» **Listing for locating described items**:

.....

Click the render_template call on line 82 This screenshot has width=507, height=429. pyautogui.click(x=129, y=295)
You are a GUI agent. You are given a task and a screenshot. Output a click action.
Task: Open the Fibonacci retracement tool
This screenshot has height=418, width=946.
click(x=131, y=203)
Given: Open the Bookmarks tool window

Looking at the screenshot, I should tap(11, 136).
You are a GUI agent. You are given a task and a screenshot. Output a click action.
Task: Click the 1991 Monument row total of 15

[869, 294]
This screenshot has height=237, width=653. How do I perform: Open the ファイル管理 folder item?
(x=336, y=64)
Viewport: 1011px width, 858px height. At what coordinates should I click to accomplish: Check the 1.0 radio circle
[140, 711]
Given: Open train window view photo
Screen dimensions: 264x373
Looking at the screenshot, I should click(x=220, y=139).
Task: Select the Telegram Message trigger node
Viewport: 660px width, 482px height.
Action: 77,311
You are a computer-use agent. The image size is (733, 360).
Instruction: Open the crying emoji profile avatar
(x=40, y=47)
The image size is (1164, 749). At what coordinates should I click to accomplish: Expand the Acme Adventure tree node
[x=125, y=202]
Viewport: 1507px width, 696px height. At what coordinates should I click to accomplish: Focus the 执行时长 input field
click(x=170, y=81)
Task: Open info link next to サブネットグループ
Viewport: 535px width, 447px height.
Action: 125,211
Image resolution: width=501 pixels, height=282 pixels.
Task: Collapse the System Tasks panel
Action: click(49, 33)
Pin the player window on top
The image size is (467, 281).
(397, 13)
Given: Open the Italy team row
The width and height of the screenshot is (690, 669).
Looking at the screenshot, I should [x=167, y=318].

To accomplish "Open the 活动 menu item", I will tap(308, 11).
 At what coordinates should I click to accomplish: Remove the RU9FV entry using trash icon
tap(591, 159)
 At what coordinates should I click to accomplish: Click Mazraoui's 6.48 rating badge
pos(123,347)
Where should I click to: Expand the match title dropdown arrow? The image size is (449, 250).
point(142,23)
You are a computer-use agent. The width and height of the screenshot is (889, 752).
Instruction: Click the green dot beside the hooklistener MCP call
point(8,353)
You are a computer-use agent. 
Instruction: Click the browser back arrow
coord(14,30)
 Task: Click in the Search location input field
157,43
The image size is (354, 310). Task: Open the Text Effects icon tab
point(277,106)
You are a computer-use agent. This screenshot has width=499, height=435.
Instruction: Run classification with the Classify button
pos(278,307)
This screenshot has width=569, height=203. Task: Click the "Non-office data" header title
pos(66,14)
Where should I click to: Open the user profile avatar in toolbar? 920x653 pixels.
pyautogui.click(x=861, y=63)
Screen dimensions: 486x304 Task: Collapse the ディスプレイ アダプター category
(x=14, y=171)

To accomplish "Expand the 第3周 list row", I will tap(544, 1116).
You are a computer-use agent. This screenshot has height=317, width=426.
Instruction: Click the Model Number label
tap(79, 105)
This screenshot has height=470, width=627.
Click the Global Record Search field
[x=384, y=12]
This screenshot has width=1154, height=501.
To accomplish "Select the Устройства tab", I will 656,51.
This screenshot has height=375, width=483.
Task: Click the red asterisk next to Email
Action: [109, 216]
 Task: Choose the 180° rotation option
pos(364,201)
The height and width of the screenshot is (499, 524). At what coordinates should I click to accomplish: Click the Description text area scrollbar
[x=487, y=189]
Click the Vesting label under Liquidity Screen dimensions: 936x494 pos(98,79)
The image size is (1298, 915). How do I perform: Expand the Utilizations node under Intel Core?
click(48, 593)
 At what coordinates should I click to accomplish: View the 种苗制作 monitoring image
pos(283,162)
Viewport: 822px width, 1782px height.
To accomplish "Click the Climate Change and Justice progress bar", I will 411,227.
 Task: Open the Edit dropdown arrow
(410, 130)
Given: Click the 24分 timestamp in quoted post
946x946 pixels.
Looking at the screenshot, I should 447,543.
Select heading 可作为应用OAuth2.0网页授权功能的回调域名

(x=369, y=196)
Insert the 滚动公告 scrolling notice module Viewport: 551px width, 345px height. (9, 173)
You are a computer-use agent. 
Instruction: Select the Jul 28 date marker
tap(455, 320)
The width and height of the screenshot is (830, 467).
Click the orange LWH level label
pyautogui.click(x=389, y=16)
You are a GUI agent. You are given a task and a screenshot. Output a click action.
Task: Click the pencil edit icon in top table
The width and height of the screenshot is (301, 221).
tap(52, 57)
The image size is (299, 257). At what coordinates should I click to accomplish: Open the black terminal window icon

.....

» **Required work**: Reproduce the listing above, without changes, from the line containing "has width=499, height=435." through the line containing "tap(52, 57)", including both of those lines.

» **Written response**:
You are a computer-use agent. This screenshot has width=499, height=435.
Instruction: Run classification with the Classify button
pos(278,307)
This screenshot has width=569, height=203. Task: Click the "Non-office data" header title
pos(66,14)
Where should I click to: Open the user profile avatar in toolbar? 920x653 pixels.
pyautogui.click(x=861, y=63)
Screen dimensions: 486x304 Task: Collapse the ディスプレイ アダプター category
(x=14, y=171)

To accomplish "Expand the 第3周 list row", I will tap(544, 1116).
You are a computer-use agent. This screenshot has height=317, width=426.
Instruction: Click the Model Number label
tap(79, 105)
This screenshot has height=470, width=627.
Click the Global Record Search field
[x=384, y=12]
This screenshot has width=1154, height=501.
To accomplish "Select the Устройства tab", I will 656,51.
This screenshot has height=375, width=483.
Task: Click the red asterisk next to Email
Action: [109, 216]
 Task: Choose the 180° rotation option
pos(364,201)
The height and width of the screenshot is (499, 524). At what coordinates should I click to accomplish: Click the Description text area scrollbar
[x=487, y=189]
Click the Vesting label under Liquidity Screen dimensions: 936x494 pos(98,79)
The image size is (1298, 915). How do I perform: Expand the Utilizations node under Intel Core?
click(48, 593)
 At what coordinates should I click to accomplish: View the 种苗制作 monitoring image
pos(283,162)
Viewport: 822px width, 1782px height.
To accomplish "Click the Climate Change and Justice progress bar", I will 411,227.
 Task: Open the Edit dropdown arrow
(410, 130)
Given: Click the 24分 timestamp in quoted post
946x946 pixels.
Looking at the screenshot, I should 447,543.
Select heading 可作为应用OAuth2.0网页授权功能的回调域名

(x=369, y=196)
Insert the 滚动公告 scrolling notice module Viewport: 551px width, 345px height. (9, 173)
You are a computer-use agent. 
Instruction: Select the Jul 28 date marker
tap(455, 320)
The width and height of the screenshot is (830, 467).
Click the orange LWH level label
pyautogui.click(x=389, y=16)
You are a GUI agent. You are given a task and a screenshot. Output a click action.
Task: Click the pencil edit icon in top table
The width and height of the screenshot is (301, 221).
tap(52, 57)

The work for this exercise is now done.